How do we get the microorganisms from your sourdough samples?
There are a lot of microscopically small organisms in sourdough. Knowing which ones tells us a lot about the characteristics of the sourdough, as each microbial species exhibits a particular, characteristic metabolism. For example, some yeast species produce a lot of carbon dioxide (CO2), while others produce barely any, affecting the leavening capacity of the sourdough. Lactic acid bacteria produce lactic acid (as their name suggests), but different species produce varying amounts, leading to a more or less acidic taste. Many other compounds are produced in different amounts by different microorganisms.
As such, we want to know in detail which microorganisms are present in the sourdough samples we receive. For that, multiple methods are being used. The most work-intensive method involves selective plating followed by identification. This is the method we will address in this blog post. There is a second method that does not rely on selective plating but is purely DNA-based, for which advanced equipment like the KingFisher is being used to extract the DNA, which we describe in this blog post. Some collecting partners in the HealthFerm project use both techniques to account for the shortcomings of each, while others only use one.
How do we know what to look for?
As with humans, where different people and cultures like to eat different types of food, micro-organisms are similar, in that they prefer certain media (types of food, that is) but they are a lot pickier. Some species do not even grow when the medium is not optimal. Thus, we need to know what types of microorganisms we are looking for and what they require to grow.
We know from previous research that a sourdough typically contains a large amount of lactic acid bacteria, accompanied by one or two yeast species. In about 30 % of the sourdoughs, acetic acid bacteria are present as well. Hence, we work with five different growth media to make sure we can grow all the microorganisms present.
With this knowledge, we can go to the laboratory to cultivate the sourdough microorganisms and reveal their presence to us!
Let’s say a sourdough sampling kit just arrived in our laboratory through the postal service. Inside, we find the sampling pot that was filled by the citizen scientist. From the sample, we take a few grams for microbial analysis and dilute it with physiological water, a 0.9 salt solution, to ensure the sourdough suspends well. This resulting watery mixture contains an immense amount of microbial cells, anywhere between 10 million to 1 billion cells per milliliter.
©Vrije Universiteit Brussel
To allow these cells to grow in separate colonies on plates with agar media, we make dilutions of that watery phase. On these plates, the bacterial and yeast cells can take up all the nutrients they require to grow and multiply. After two to ten days, most microorganisms have grown into colonies visible to the human eye. Typically, we obtain between 30 and 300 colonies if we choose the dilutions correctly. About 10 % of these colonies are randomly selected and further grown and analyzed in test tubes.

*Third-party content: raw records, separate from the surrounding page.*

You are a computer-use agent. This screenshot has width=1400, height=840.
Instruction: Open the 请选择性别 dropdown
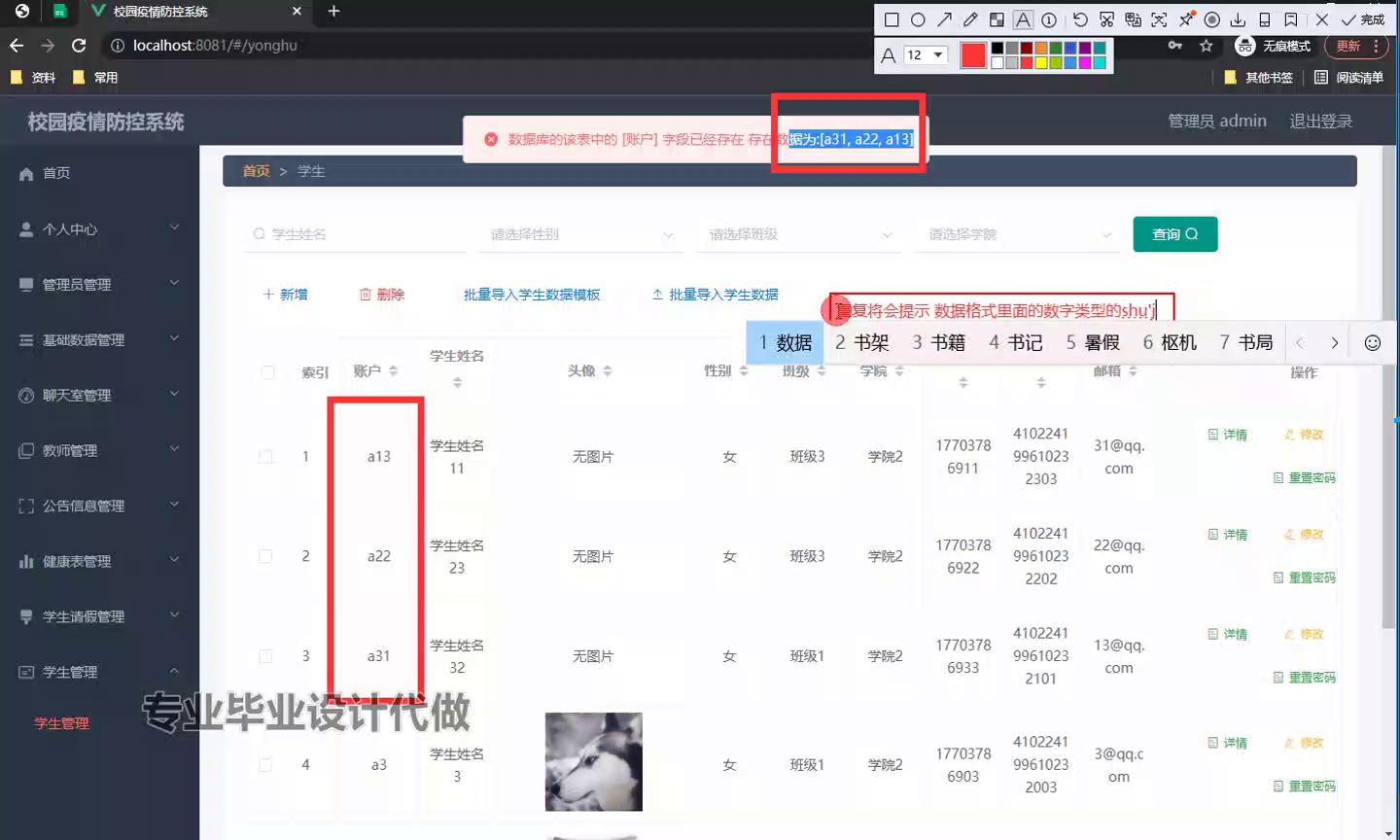pos(580,234)
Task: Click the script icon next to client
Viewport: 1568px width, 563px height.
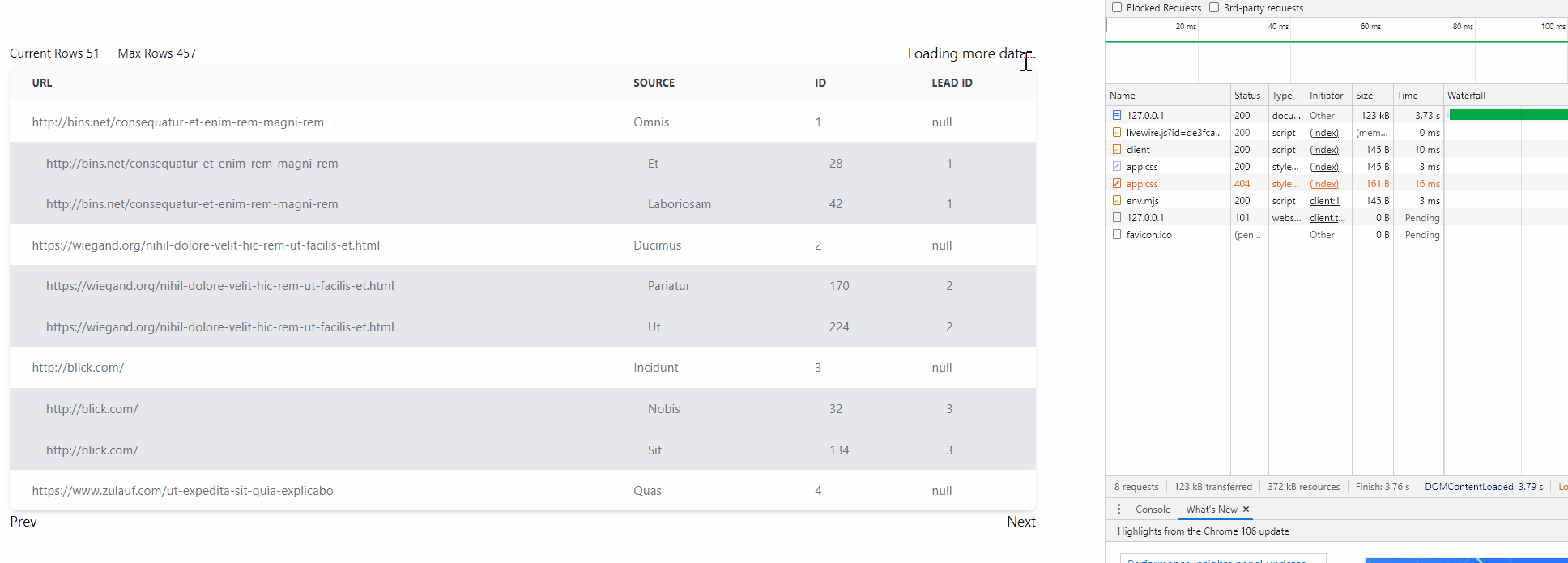Action: pyautogui.click(x=1117, y=150)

©Vrije Universiteit Brussel
This way, our ultralow temperature freezers quickly get filled with microbial isolates from all the sourdough samples we receive. But we do not know anything about them yet!
What we would like to know first is the species they belong to. This allows us to dive into the scientific literature to learn what the role of these microorganisms is in sourdough.
Under usual circumstances, finding out the species to which an organism belongs can be done either by looking at them or by examining their DNA (the blueprint or code of an organism). To know whether Dolly is a cow or a sheep, it is as simple as looking at Dolly and identifying typical features. However, since microorganisms cannot be easily distinguished by the naked eye, we have to examine their DNA.
To do so, we must first extract the DNA from the cells. We use a special protocol to open the bacteria and yeasts to get access to the cells’ internal content. At this stage, we could determine the nucleotide sequence of the full DNA, also known as the genome, for each of the thousands of isolates we obtain from the sourdough samples. As this would be time and resource-intensive, we simplify this task by focusing on only a few genes (pieces of the code responsible for specific features) present in all microorganisms that are sufficiently different in nucleotide sequence to distinguish between different species. Using laboratory techniques like polymerase chain reaction (PCR), we make more copies of these genes to easily determine their sequence. We then compare these sequences with databases containing validated information to identify our microorganisms.
After all this work, we have a vast amount of microorganisms identified. All that is left is to dive into this data, determine the microorganisms that co-occur together, which are most abundant in each sourdough, and which characteristics of the sourdoughs can be related to the microorganisms.